▸ **Datos de búsqueda de elementos**:

________________________

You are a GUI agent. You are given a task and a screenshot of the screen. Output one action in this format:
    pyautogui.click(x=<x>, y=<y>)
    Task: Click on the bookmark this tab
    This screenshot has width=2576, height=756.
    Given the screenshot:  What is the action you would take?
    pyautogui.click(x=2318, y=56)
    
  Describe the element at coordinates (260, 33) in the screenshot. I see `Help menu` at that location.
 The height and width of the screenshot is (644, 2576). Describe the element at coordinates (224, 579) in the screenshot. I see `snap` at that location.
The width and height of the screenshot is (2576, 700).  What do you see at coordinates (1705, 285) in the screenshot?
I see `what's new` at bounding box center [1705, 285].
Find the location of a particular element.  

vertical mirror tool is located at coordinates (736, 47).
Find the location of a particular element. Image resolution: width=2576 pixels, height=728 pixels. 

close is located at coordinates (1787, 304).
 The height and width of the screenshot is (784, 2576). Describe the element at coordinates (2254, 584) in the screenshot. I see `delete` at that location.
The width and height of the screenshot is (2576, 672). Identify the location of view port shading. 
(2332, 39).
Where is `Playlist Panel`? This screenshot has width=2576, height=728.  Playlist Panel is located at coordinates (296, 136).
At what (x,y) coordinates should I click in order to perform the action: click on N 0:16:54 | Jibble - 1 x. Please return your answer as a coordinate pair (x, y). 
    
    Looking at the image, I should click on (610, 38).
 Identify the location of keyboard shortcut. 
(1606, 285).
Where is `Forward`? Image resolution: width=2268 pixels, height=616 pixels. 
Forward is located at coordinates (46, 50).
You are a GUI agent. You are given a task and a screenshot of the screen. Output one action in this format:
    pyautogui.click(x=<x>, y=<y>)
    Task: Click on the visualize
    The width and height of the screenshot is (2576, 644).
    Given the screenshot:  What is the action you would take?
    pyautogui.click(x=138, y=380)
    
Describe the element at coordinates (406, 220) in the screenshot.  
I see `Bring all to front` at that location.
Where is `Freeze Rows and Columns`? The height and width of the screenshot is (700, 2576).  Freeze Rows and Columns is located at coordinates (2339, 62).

________________________

▸ **EJERCICIO ESCRITO**: Vuelve a escribir todos los datos de arriba, renombrando "GUI agent" como "UI assistant" y sin cambiar nada más.

▸ **TAREA RESUELTA**:
You are a UI assistant. You are given a task and a screenshot of the screen. Output one action in this format:
    pyautogui.click(x=<x>, y=<y>)
    Task: Click on the bookmark this tab
    This screenshot has width=2576, height=756.
    Given the screenshot:  What is the action you would take?
    pyautogui.click(x=2318, y=56)
    
  Describe the element at coordinates (260, 33) in the screenshot. I see `Help menu` at that location.
 The height and width of the screenshot is (644, 2576). Describe the element at coordinates (224, 579) in the screenshot. I see `snap` at that location.
The width and height of the screenshot is (2576, 700).  What do you see at coordinates (1705, 285) in the screenshot?
I see `what's new` at bounding box center [1705, 285].
Find the location of a particular element.  

vertical mirror tool is located at coordinates (736, 47).
Find the location of a particular element. Image resolution: width=2576 pixels, height=728 pixels. 

close is located at coordinates (1787, 304).
 The height and width of the screenshot is (784, 2576). Describe the element at coordinates (2254, 584) in the screenshot. I see `delete` at that location.
The width and height of the screenshot is (2576, 672). Identify the location of view port shading. 
(2332, 39).
Where is `Playlist Panel`? This screenshot has width=2576, height=728.  Playlist Panel is located at coordinates (296, 136).
At what (x,y) coordinates should I click in order to perform the action: click on N 0:16:54 | Jibble - 1 x. Please return your answer as a coordinate pair (x, y). 
    
    Looking at the image, I should click on (610, 38).
 Identify the location of keyboard shortcut. 
(1606, 285).
Where is `Forward`? Image resolution: width=2268 pixels, height=616 pixels. 
Forward is located at coordinates (46, 50).
You are a UI assistant. You are given a task and a screenshot of the screen. Output one action in this format:
    pyautogui.click(x=<x>, y=<y>)
    Task: Click on the visualize
    The width and height of the screenshot is (2576, 644).
    Given the screenshot:  What is the action you would take?
    pyautogui.click(x=138, y=380)
    
Describe the element at coordinates (406, 220) in the screenshot.  
I see `Bring all to front` at that location.
Where is `Freeze Rows and Columns`? The height and width of the screenshot is (700, 2576).  Freeze Rows and Columns is located at coordinates (2339, 62).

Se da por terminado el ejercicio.